### YOUR GOAL
Each record beneath this line should be returned exactly as it is.

### INPUT FOR THIS TASK
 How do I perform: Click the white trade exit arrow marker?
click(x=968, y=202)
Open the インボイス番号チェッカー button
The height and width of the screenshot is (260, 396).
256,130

### SOLUTION TO THIS TASK
 How do I perform: Click the white trade exit arrow marker?
click(x=968, y=202)
Open the インボイス番号チェッカー button
The height and width of the screenshot is (260, 396).
256,130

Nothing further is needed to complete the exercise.